_What needs to be done_. Can you turn all the lines in the items below into a numbered list and leave out the blank lines?

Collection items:

☆ ☆ ☆ ☆ ☆

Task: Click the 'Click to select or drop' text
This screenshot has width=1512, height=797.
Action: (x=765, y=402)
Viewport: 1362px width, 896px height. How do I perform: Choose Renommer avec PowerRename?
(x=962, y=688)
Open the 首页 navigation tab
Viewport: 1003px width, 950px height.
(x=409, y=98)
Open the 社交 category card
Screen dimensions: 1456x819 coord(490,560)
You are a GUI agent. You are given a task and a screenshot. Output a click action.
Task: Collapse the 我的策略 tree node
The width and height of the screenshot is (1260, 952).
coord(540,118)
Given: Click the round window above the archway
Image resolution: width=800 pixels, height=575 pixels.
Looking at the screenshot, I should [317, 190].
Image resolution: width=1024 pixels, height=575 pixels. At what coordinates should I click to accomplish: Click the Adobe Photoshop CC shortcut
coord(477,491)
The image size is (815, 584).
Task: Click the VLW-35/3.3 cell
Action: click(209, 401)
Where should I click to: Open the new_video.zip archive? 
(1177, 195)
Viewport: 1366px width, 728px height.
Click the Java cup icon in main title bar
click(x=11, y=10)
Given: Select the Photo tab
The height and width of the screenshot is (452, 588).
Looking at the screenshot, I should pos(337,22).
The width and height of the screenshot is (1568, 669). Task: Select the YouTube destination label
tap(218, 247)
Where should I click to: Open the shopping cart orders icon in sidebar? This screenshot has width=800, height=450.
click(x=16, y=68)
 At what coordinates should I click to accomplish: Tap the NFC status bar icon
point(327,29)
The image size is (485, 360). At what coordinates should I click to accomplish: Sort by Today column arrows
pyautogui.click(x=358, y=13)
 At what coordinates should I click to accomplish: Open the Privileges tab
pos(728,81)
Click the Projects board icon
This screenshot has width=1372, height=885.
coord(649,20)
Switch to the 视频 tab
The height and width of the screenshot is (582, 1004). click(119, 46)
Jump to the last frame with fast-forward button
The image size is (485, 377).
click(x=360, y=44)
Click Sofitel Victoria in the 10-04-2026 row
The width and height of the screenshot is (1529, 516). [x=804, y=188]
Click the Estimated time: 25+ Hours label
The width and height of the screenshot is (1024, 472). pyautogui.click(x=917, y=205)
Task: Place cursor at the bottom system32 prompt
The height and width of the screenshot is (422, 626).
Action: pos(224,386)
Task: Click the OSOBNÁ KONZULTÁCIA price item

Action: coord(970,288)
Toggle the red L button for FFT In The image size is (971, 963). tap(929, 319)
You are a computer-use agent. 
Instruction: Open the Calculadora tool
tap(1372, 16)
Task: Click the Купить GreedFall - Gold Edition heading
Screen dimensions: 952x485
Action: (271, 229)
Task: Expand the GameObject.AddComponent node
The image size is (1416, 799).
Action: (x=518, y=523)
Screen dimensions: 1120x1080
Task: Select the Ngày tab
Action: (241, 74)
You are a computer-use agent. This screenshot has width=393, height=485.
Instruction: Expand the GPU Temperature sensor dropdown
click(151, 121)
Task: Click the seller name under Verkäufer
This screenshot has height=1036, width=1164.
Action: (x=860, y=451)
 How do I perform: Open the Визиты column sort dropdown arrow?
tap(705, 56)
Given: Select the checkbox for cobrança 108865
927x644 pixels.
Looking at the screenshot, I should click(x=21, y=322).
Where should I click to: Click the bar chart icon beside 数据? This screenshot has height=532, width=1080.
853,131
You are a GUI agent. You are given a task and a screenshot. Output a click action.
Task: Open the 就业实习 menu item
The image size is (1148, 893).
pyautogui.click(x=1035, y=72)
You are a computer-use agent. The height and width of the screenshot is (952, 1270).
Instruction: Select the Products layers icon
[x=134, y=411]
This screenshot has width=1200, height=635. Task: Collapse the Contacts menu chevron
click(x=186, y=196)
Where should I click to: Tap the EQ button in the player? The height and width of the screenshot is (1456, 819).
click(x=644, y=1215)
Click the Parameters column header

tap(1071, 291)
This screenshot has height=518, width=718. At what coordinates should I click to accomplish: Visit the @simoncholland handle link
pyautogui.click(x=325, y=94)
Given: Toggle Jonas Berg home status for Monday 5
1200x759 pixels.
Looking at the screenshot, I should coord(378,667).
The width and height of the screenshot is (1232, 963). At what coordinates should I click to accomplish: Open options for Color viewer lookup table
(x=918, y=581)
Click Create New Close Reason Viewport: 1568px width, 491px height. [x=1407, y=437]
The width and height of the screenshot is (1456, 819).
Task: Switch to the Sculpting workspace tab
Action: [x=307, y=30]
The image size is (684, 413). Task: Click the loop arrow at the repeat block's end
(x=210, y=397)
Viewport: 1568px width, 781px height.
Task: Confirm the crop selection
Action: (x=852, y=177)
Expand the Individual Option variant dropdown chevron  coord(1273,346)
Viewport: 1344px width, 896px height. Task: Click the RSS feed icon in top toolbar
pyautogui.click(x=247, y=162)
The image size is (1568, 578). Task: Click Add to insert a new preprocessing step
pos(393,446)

☆ ☆ ☆ ☆ ☆

_Answer to this problem_.
1. Task: Click the 'Click to select or drop' text
2. This screenshot has width=1512, height=797.
3. Action: (x=765, y=402)
4. Viewport: 1362px width, 896px height. How do I perform: Choose Renommer avec PowerRename?
5. (x=962, y=688)
6. Open the 首页 navigation tab
7. Viewport: 1003px width, 950px height.
8. (x=409, y=98)
9. Open the 社交 category card
10. Screen dimensions: 1456x819 coord(490,560)
11. You are a GUI agent. You are given a task and a screenshot. Output a click action.
12. Task: Collapse the 我的策略 tree node
13. The width and height of the screenshot is (1260, 952).
14. coord(540,118)
15. Given: Click the round window above the archway
16. Image resolution: width=800 pixels, height=575 pixels.
17. Looking at the screenshot, I should [317, 190].
18. Image resolution: width=1024 pixels, height=575 pixels. At what coordinates should I click to accomplish: Click the Adobe Photoshop CC shortcut
19. coord(477,491)
20. The image size is (815, 584).
21. Task: Click the VLW-35/3.3 cell
22. Action: click(209, 401)
23. Where should I click to: Open the new_video.zip archive? 
24. (1177, 195)
25. Viewport: 1366px width, 728px height.
26. Click the Java cup icon in main title bar
27. click(x=11, y=10)
28. Given: Select the Photo tab
29. The height and width of the screenshot is (452, 588).
30. Looking at the screenshot, I should pos(337,22).
31. The width and height of the screenshot is (1568, 669). Task: Select the YouTube destination label
32. tap(218, 247)
33. Where should I click to: Open the shopping cart orders icon in sidebar? This screenshot has width=800, height=450.
34. click(x=16, y=68)
35.  At what coordinates should I click to accomplish: Tap the NFC status bar icon
36. point(327,29)
37. The image size is (485, 360). At what coordinates should I click to accomplish: Sort by Today column arrows
38. pyautogui.click(x=358, y=13)
39.  At what coordinates should I click to accomplish: Open the Privileges tab
40. pos(728,81)
41. Click the Projects board icon
42. This screenshot has width=1372, height=885.
43. coord(649,20)
44. Switch to the 视频 tab
45. The height and width of the screenshot is (582, 1004). click(119, 46)
46. Jump to the last frame with fast-forward button
47. The image size is (485, 377).
48. click(x=360, y=44)
49. Click Sofitel Victoria in the 10-04-2026 row
50. The width and height of the screenshot is (1529, 516). [x=804, y=188]
51. Click the Estimated time: 25+ Hours label
52. The width and height of the screenshot is (1024, 472). pyautogui.click(x=917, y=205)
53. Task: Place cursor at the bottom system32 prompt
54. The height and width of the screenshot is (422, 626).
55. Action: pos(224,386)
56. Task: Click the OSOBNÁ KONZULTÁCIA price item
57. Action: coord(970,288)
58. Toggle the red L button for FFT In The image size is (971, 963). tap(929, 319)
59. You are a computer-use agent. 
60. Instruction: Open the Calculadora tool
61. tap(1372, 16)
62. Task: Click the Купить GreedFall - Gold Edition heading
63. Screen dimensions: 952x485
64. Action: (271, 229)
65. Task: Expand the GameObject.AddComponent node
66. The image size is (1416, 799).
67. Action: (x=518, y=523)
68. Screen dimensions: 1120x1080
69. Task: Select the Ngày tab
70. Action: (241, 74)
71. You are a computer-use agent. This screenshot has width=393, height=485.
72. Instruction: Expand the GPU Temperature sensor dropdown
73. click(151, 121)
74. Task: Click the seller name under Verkäufer
75. This screenshot has height=1036, width=1164.
76. Action: (x=860, y=451)
77.  How do I perform: Open the Визиты column sort dropdown arrow?
78. tap(705, 56)
79. Given: Select the checkbox for cobrança 108865
80. 927x644 pixels.
81. Looking at the screenshot, I should click(x=21, y=322).
82. Where should I click to: Click the bar chart icon beside 数据? This screenshot has height=532, width=1080.
83. 853,131
84. You are a GUI agent. You are given a task and a screenshot. Output a click action.
85. Task: Open the 就业实习 menu item
86. The image size is (1148, 893).
87. pyautogui.click(x=1035, y=72)
88. You are a computer-use agent. The height and width of the screenshot is (952, 1270).
89. Instruction: Select the Products layers icon
90. [x=134, y=411]
91. This screenshot has width=1200, height=635. Task: Collapse the Contacts menu chevron
92. click(x=186, y=196)
93. Where should I click to: Tap the EQ button in the player? The height and width of the screenshot is (1456, 819).
94. click(x=644, y=1215)
95. Click the Parameters column header
96. tap(1071, 291)
97. This screenshot has height=518, width=718. At what coordinates should I click to accomplish: Visit the @simoncholland handle link
98. pyautogui.click(x=325, y=94)
99. Given: Toggle Jonas Berg home status for Monday 5
100. 1200x759 pixels.
101. Looking at the screenshot, I should coord(378,667).
102. The width and height of the screenshot is (1232, 963). At what coordinates should I click to accomplish: Open options for Color viewer lookup table
103. (x=918, y=581)
104. Click Create New Close Reason Viewport: 1568px width, 491px height. [x=1407, y=437]
105. The width and height of the screenshot is (1456, 819).
106. Task: Switch to the Sculpting workspace tab
107. Action: [x=307, y=30]
108. The image size is (684, 413). Task: Click the loop arrow at the repeat block's end
109. (x=210, y=397)
110. Viewport: 1568px width, 781px height.
111. Task: Confirm the crop selection
112. Action: (x=852, y=177)
113. Expand the Individual Option variant dropdown chevron  coord(1273,346)
114. Viewport: 1344px width, 896px height. Task: Click the RSS feed icon in top toolbar
115. pyautogui.click(x=247, y=162)
116. The image size is (1568, 578). Task: Click Add to insert a new preprocessing step
117. pos(393,446)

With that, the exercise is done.